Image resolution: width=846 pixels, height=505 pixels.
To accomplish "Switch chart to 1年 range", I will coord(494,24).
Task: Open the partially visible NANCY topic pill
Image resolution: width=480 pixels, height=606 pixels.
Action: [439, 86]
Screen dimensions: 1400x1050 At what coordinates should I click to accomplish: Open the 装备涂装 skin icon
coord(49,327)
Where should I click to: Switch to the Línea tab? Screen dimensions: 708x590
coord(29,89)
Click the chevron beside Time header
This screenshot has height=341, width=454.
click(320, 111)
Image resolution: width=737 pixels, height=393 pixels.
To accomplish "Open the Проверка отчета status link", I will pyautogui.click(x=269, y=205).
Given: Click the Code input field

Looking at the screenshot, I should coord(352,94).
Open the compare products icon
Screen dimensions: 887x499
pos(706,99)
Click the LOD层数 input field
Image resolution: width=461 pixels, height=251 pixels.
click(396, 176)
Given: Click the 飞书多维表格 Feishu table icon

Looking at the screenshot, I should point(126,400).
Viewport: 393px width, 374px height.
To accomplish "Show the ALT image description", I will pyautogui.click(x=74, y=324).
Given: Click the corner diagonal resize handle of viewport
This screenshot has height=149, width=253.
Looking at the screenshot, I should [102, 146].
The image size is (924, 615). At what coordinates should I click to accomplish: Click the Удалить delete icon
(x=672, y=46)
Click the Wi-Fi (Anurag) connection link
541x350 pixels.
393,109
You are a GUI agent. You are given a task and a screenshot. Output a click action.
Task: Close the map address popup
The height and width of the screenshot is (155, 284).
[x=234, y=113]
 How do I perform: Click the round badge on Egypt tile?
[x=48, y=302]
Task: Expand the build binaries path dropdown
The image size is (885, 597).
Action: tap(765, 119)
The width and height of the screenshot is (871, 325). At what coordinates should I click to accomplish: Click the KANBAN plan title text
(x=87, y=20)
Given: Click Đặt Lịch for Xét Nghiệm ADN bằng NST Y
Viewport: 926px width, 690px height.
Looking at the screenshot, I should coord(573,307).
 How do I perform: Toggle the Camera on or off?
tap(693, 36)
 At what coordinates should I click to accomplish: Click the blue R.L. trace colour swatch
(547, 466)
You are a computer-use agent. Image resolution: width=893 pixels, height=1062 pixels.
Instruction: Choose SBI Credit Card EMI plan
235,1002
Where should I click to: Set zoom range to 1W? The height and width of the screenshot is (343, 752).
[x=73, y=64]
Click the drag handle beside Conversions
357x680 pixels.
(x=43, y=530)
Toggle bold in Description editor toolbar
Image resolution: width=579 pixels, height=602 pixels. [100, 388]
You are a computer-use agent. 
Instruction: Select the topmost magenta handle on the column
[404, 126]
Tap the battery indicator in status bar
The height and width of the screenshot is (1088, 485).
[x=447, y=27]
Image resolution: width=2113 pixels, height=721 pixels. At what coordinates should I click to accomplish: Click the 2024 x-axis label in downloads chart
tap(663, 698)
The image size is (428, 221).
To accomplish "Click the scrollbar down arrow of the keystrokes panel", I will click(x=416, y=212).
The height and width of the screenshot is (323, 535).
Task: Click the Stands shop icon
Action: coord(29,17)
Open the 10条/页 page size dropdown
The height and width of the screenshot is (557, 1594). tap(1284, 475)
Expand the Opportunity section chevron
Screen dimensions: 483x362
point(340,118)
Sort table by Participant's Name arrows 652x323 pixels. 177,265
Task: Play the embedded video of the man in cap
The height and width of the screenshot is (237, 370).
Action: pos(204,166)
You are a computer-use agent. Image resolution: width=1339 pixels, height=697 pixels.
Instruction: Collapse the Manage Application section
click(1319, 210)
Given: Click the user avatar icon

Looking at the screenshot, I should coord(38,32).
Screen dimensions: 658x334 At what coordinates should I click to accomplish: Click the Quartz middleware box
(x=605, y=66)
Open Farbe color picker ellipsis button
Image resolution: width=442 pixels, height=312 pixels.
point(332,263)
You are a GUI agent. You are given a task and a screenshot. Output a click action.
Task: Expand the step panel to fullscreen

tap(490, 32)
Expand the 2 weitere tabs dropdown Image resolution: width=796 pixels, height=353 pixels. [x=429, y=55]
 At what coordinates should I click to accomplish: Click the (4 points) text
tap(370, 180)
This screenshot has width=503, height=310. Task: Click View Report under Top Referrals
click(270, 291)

* * *

--- Exercise brief ---
Retype each record. Keep every character as it is.

--- Your response ---
Image resolution: width=846 pixels, height=505 pixels.
To accomplish "Switch chart to 1年 range", I will coord(494,24).
Task: Open the partially visible NANCY topic pill
Image resolution: width=480 pixels, height=606 pixels.
Action: [439, 86]
Screen dimensions: 1400x1050 At what coordinates should I click to accomplish: Open the 装备涂装 skin icon
coord(49,327)
Where should I click to: Switch to the Línea tab? Screen dimensions: 708x590
coord(29,89)
Click the chevron beside Time header
This screenshot has height=341, width=454.
click(320, 111)
Image resolution: width=737 pixels, height=393 pixels.
To accomplish "Open the Проверка отчета status link", I will pyautogui.click(x=269, y=205).
Given: Click the Code input field

Looking at the screenshot, I should coord(352,94).
Open the compare products icon
Screen dimensions: 887x499
pos(706,99)
Click the LOD层数 input field
Image resolution: width=461 pixels, height=251 pixels.
click(396, 176)
Given: Click the 飞书多维表格 Feishu table icon

Looking at the screenshot, I should point(126,400).
Viewport: 393px width, 374px height.
To accomplish "Show the ALT image description", I will pyautogui.click(x=74, y=324).
Given: Click the corner diagonal resize handle of viewport
This screenshot has height=149, width=253.
Looking at the screenshot, I should [102, 146].
The image size is (924, 615). At what coordinates should I click to accomplish: Click the Удалить delete icon
(x=672, y=46)
Click the Wi-Fi (Anurag) connection link
541x350 pixels.
393,109
You are a GUI agent. You are given a task and a screenshot. Output a click action.
Task: Close the map address popup
The height and width of the screenshot is (155, 284).
[x=234, y=113]
 How do I perform: Click the round badge on Egypt tile?
[x=48, y=302]
Task: Expand the build binaries path dropdown
The image size is (885, 597).
Action: tap(765, 119)
The width and height of the screenshot is (871, 325). At what coordinates should I click to accomplish: Click the KANBAN plan title text
(x=87, y=20)
Given: Click Đặt Lịch for Xét Nghiệm ADN bằng NST Y
Viewport: 926px width, 690px height.
Looking at the screenshot, I should coord(573,307).
 How do I perform: Toggle the Camera on or off?
tap(693, 36)
 At what coordinates should I click to accomplish: Click the blue R.L. trace colour swatch
(547, 466)
You are a computer-use agent. Image resolution: width=893 pixels, height=1062 pixels.
Instruction: Choose SBI Credit Card EMI plan
235,1002
Where should I click to: Set zoom range to 1W? The height and width of the screenshot is (343, 752).
[x=73, y=64]
Click the drag handle beside Conversions
357x680 pixels.
(x=43, y=530)
Toggle bold in Description editor toolbar
Image resolution: width=579 pixels, height=602 pixels. [100, 388]
You are a computer-use agent. 
Instruction: Select the topmost magenta handle on the column
[404, 126]
Tap the battery indicator in status bar
The height and width of the screenshot is (1088, 485).
[x=447, y=27]
Image resolution: width=2113 pixels, height=721 pixels. At what coordinates should I click to accomplish: Click the 2024 x-axis label in downloads chart
tap(663, 698)
The image size is (428, 221).
To accomplish "Click the scrollbar down arrow of the keystrokes panel", I will click(x=416, y=212).
The height and width of the screenshot is (323, 535).
Task: Click the Stands shop icon
Action: coord(29,17)
Open the 10条/页 page size dropdown
The height and width of the screenshot is (557, 1594). tap(1284, 475)
Expand the Opportunity section chevron
Screen dimensions: 483x362
point(340,118)
Sort table by Participant's Name arrows 652x323 pixels. 177,265
Task: Play the embedded video of the man in cap
The height and width of the screenshot is (237, 370).
Action: pos(204,166)
You are a computer-use agent. Image resolution: width=1339 pixels, height=697 pixels.
Instruction: Collapse the Manage Application section
click(1319, 210)
Given: Click the user avatar icon

Looking at the screenshot, I should coord(38,32).
Screen dimensions: 658x334 At what coordinates should I click to accomplish: Click the Quartz middleware box
(x=605, y=66)
Open Farbe color picker ellipsis button
Image resolution: width=442 pixels, height=312 pixels.
point(332,263)
You are a GUI agent. You are given a task and a screenshot. Output a click action.
Task: Expand the step panel to fullscreen

tap(490, 32)
Expand the 2 weitere tabs dropdown Image resolution: width=796 pixels, height=353 pixels. [x=429, y=55]
 At what coordinates should I click to accomplish: Click the (4 points) text
tap(370, 180)
This screenshot has width=503, height=310. Task: Click View Report under Top Referrals
click(270, 291)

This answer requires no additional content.